CAD DFT and Test Architectures-0303

has an id field used to specify if the data is BE or GT, a size field which contains the number of data words in the flit and an end of packet flag.

Figure 68.7(a) shows that the building blocks of the AEthereal router are the controller (has separate control units for BE and GT routing), the header parsing units, the queues, and the switch. The header parsing unit receives input flits from the NI attached to the router or from another router in the NoC. It parses the flits, sends them to GT or BE queues, and notifies the controller of the arrivals. The controller is responsible for scheduling the flits. BE flits are scheduled in a round-robin fashion after scheduling any GT flits. The switch receives a signal from the controller and connects the appropriate queue to the appropriate port. For GT data, a circuit-switched path is reserved from the NI module of the source router. In the case of BE data, end-to-end credit-based flow control is implemented to avoid network overflow and congestion. Each outgoing port in the AEthereal architecture has separate queues for the GT and BE data.

The NI consists of the kernel and the shells (also see Figure 68.7[b]). The kernel receives the message from the core, packetizes it, schedules the packets to the routers, implements the end-to-end flow control and performs clock domain conversions between the core and the router. It has one message queue for outgoing messages and another one for incoming messages. The clock domain conversions are carried out at the queues. The routing path is configured at the NI and is added to the packet header. The shells implement narrowcast or multicast connections that involve the active NI port (starts the connection) and one or more (passive) NI ports. In narrowcast connection, the communication involves only one passive port at a time, while in multicast, the request is duplicated and sent to every passive NI port simultaneously. Shells also provide conversions to other protocols.

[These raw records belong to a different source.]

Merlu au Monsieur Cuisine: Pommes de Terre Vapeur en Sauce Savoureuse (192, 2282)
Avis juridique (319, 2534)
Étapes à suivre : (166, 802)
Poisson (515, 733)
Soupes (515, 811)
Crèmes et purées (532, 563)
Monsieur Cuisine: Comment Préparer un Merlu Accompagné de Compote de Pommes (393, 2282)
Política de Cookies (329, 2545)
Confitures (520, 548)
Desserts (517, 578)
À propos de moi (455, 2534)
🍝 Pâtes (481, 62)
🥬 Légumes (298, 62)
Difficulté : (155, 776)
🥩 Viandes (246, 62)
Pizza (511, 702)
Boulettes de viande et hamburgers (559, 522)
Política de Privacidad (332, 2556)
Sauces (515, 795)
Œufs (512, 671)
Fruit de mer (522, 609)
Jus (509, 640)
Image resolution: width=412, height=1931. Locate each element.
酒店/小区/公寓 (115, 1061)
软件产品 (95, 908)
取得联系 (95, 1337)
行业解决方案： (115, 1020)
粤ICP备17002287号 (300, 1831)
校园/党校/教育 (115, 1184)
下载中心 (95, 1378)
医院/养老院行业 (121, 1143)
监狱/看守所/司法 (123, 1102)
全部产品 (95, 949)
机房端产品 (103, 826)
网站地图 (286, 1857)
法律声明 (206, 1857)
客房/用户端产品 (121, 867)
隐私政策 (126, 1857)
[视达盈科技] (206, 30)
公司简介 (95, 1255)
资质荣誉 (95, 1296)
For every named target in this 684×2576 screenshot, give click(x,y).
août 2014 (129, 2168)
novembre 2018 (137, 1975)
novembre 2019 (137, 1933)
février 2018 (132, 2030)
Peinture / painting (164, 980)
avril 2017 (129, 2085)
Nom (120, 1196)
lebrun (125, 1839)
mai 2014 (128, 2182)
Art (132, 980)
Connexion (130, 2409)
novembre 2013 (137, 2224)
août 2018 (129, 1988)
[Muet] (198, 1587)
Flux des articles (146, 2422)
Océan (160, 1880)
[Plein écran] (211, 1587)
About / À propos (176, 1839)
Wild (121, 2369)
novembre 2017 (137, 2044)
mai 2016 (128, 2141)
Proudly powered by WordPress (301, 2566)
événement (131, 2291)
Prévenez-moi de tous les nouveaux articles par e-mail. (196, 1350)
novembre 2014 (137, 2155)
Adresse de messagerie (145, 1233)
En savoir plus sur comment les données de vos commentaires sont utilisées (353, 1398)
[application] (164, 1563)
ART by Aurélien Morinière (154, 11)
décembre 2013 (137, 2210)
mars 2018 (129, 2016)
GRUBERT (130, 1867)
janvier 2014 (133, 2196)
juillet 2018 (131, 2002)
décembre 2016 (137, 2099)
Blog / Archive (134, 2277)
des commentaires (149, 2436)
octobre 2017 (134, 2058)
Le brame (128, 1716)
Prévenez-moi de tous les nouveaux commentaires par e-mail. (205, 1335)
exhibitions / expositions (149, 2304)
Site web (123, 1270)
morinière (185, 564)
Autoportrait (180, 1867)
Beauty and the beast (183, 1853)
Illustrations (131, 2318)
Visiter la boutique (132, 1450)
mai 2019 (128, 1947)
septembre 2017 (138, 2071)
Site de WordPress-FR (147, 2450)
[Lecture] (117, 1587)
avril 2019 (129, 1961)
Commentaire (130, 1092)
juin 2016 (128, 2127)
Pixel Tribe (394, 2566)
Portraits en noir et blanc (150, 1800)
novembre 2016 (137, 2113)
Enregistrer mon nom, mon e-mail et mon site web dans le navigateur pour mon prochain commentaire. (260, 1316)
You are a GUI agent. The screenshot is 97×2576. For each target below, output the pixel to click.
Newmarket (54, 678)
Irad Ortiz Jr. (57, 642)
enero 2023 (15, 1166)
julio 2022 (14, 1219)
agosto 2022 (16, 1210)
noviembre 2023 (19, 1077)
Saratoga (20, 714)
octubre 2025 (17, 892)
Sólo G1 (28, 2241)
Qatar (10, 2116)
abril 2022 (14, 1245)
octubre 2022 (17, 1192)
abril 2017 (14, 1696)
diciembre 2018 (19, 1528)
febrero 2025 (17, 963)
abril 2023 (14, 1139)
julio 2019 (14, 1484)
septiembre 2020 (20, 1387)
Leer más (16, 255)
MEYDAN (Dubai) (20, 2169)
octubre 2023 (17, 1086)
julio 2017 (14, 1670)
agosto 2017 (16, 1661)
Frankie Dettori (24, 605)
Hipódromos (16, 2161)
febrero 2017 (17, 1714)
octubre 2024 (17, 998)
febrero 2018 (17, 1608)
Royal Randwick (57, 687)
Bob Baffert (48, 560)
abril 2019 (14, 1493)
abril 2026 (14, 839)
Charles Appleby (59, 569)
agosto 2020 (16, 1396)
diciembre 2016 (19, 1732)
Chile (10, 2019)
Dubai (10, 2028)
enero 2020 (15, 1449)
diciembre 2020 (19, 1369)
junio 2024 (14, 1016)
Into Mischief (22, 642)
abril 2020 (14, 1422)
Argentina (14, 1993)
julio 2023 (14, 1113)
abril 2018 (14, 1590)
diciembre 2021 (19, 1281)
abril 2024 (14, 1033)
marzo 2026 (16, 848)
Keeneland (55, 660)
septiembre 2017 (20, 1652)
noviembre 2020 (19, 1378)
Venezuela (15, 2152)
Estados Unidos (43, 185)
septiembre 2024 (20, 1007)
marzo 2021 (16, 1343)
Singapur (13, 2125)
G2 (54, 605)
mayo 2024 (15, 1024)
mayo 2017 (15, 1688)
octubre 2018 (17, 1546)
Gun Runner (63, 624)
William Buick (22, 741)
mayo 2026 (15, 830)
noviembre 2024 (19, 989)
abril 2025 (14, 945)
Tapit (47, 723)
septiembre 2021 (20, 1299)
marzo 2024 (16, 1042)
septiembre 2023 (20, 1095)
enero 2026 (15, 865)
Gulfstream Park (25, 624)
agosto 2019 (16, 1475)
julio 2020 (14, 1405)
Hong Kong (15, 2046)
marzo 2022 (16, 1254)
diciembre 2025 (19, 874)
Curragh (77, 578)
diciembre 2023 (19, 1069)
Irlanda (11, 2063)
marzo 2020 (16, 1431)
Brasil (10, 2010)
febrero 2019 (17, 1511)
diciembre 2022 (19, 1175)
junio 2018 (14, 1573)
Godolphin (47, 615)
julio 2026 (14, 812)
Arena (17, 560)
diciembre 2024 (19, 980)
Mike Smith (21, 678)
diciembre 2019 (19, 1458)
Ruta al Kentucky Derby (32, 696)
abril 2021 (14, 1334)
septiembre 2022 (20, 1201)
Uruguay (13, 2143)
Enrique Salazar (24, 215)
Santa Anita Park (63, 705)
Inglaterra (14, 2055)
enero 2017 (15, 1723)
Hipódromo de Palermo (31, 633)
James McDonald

Another NoC architecture is the SoCBUS [34,35]. The interconnect is a two-dimensional mesh topology of switches. Each switch has five ports, four to connect to adjacent switches and the fifth one to connect to the local core through a wrapper. The wrapper has a functionality similar to the NI of AEthereal. In Ref. [36], a fat-tree interconnect architecture is proposed with the routers as the internal nodes and the cores as the leaves. This topology is cost effective for VLSI realization [37]. In Ref. [38], the intercore communication traffic is classified into four kinds of service: Signaling has the highest priority and is used for control signals and urgent messages. Real-time service is used for delay constrained data and could be achieved by enforcement circuits in the network. Read/Write (RD/WR) service is used for short memory and register data access. Block-transfer service is used for large data bursts. The service levels are implemented by means of a priority mechanism where signaling has the highest priority and block-transfer the lowest. Routers are connected in a two-dimensional mesh topology, each core is connected to a router via a standard interface, and each link’s bandwidth can be adjusted to its expected load. In Ref. [39], a honeycomb interconnect is proposed for the NoCs. The cores are the nodes of the hexagon and the switch is at the center of the hexagon and connects the cores.